Студенчество, учащиеся музыкального техникума, рабфаковцы, рабочие ярославских заводов и фабрик пришли слушать земляка, имя которого явилось символом величайших достижений русской музыкальной культуры. Старшее поколение местная интеллигенция также была здесь. Имя Собинова воскрешало в памяти многих студенческие годы, увлечение искусством. Музыкальная молодежь, любящая низвергать авторитеты, с завистью и в то же время с недоверием слушала рассказы о чудесном певце. Вот если бы им удалось послушать его в расцвете таланта! А сейчас… Не раз случалось возвращаться с концерта какого-нибудь заслуженного артиста разочарованным: расшатанный голос со следами хорошей школы, остатки большого мастерства и лишь изредка проблески былого вдохновения.

Но вот на сцену легкой походкой вышел высокий, полный, уже очень немолодой человек. На висках его серебрилась седина, но взгляд все еще прекрасных глаз был полон жизни. Его сопровождал худенький пианист, казавшийся совсем маленьким в сравнении с крупной фигурой артиста. «Собинов, Собинов!» — понеслось по залу. И зал задрожал от аплодисментов. Растроганный теплой встречей, артист кланялся, и лицо его, озарившееся улыбкой, сразу помолодело. Наконец рукоплескания смолкли, и в зале воцарилась напряженная тишина. Собинов дал знак аккомпаниатору…

Невольно к этим грустным берегам Меня влечет неведомая сила..

С первых же пропетых фраз Собинов завладел вниманием слушателей. Поразила прежде всего свободно льющаяся русская речь. Простые и прекрасные слова музыкального речитатива произносятся певцом с максимальной жизненной правдой разговорной речи, но в то же время сохраняют всю строгую музыкальность своей основы.

Напевный речитатив Князя сменяется широкой мелодией, в которой изливает он свою скорбь о давно минувшем, молодом счастье, утерянном навсегда. Глубокое раздумье человека, ушедшего в воспоминания о самом дорогом, близком сердцу, западает в душу, будя в ней ответные чувства. Каждое слово, ясно и четко произносимое Собиновым, приобретает особый смысл, и слушатель испытывает огромное наслаждение, вновь и вновь погружаясь в красоту родного языка.

Великое мастерство в соединении с истинным вдохновением художника покоряло и захватывало.

…С концерта не хотелось уходить. Давно уже были спеты все номера программы. А Собинов пел еще и еще — все, что ни просила молодежь, плотной стеной стоявшая у рампы, заполняя все проходы партера. К звонким юношеским выкрикам присоединяют свои голоса и те, кто слышал Собинова в его молодые годы. Они вновь во власти замечательного артиста, и на склоне лет сохранившего молодость своего творчества.

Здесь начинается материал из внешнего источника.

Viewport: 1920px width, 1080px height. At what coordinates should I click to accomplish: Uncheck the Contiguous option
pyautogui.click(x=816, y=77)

«Свадьба» Даргомыжского, «На заре туманной юности» Гурилева, «Средь шумного бала», «Ни слова, о друг мой» Чайковского — все эти жемчужины русской вокальной лирики звучали непередаваемо прекрасно, так, как пел их только он, Собинов.

Слушатели, молодые и старые, уходили с концерта потрясенные, унося чувство глубокой радости и благодарности великому артисту за счастливые минуты высокого наслаждения искусством.

Гуляя по улицам родного города, Леонид Витальевич испытывал радостное чувство. До чего же изменился Ярославль за эти годы! Там, где раньше теснились разнокалиберные деревянные домишки, стояли в лесах красивые здания, вместо неровной, с выбоинами булыжной мостовой — асфальт.

16

Вечер из цикла мемуарных вечеров «Корифеи оперного искусства» — к 175-летию Государственного ордена Ленина академического Большого театра Союза ССР 17 мая 1951 года в Центральном доме работников искусств (ЦДРИ).